## Begin Record list
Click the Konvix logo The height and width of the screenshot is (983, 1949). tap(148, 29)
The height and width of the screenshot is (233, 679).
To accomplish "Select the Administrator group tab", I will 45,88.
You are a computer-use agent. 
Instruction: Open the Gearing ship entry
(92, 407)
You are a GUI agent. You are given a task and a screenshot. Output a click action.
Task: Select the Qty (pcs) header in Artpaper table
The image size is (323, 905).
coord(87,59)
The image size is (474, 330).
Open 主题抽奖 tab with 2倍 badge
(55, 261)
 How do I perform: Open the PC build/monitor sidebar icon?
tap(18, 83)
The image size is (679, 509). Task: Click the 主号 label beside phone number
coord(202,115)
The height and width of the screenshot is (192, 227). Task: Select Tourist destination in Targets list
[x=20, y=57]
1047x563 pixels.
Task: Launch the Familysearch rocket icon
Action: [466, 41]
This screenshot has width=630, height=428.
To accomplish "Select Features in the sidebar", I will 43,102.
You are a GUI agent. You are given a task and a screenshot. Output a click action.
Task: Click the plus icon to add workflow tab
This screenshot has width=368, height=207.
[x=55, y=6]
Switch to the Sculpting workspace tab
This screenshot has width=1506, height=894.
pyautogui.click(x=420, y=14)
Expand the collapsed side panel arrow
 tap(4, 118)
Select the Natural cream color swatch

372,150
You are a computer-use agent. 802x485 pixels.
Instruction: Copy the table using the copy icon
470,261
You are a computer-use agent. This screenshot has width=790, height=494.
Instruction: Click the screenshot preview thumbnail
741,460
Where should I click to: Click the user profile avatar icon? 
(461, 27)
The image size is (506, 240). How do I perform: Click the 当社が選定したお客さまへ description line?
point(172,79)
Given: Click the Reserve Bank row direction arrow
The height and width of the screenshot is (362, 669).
## End Record list
Copy out all of the records above line for line, changing nothing.

Click the Konvix logo The height and width of the screenshot is (983, 1949). tap(148, 29)
The height and width of the screenshot is (233, 679).
To accomplish "Select the Administrator group tab", I will 45,88.
You are a computer-use agent. 
Instruction: Open the Gearing ship entry
(92, 407)
You are a GUI agent. You are given a task and a screenshot. Output a click action.
Task: Select the Qty (pcs) header in Artpaper table
The image size is (323, 905).
coord(87,59)
The image size is (474, 330).
Open 主题抽奖 tab with 2倍 badge
(55, 261)
 How do I perform: Open the PC build/monitor sidebar icon?
tap(18, 83)
The image size is (679, 509). Task: Click the 主号 label beside phone number
coord(202,115)
The height and width of the screenshot is (192, 227). Task: Select Tourist destination in Targets list
[x=20, y=57]
1047x563 pixels.
Task: Launch the Familysearch rocket icon
Action: [466, 41]
This screenshot has width=630, height=428.
To accomplish "Select Features in the sidebar", I will 43,102.
You are a GUI agent. You are given a task and a screenshot. Output a click action.
Task: Click the plus icon to add workflow tab
This screenshot has width=368, height=207.
[x=55, y=6]
Switch to the Sculpting workspace tab
This screenshot has width=1506, height=894.
pyautogui.click(x=420, y=14)
Expand the collapsed side panel arrow
 tap(4, 118)
Select the Natural cream color swatch

372,150
You are a computer-use agent. 802x485 pixels.
Instruction: Copy the table using the copy icon
470,261
You are a computer-use agent. This screenshot has width=790, height=494.
Instruction: Click the screenshot preview thumbnail
741,460
Where should I click to: Click the user profile avatar icon? 
(461, 27)
The image size is (506, 240). How do I perform: Click the 当社が選定したお客さまへ description line?
point(172,79)
Given: Click the Reserve Bank row direction arrow
The height and width of the screenshot is (362, 669).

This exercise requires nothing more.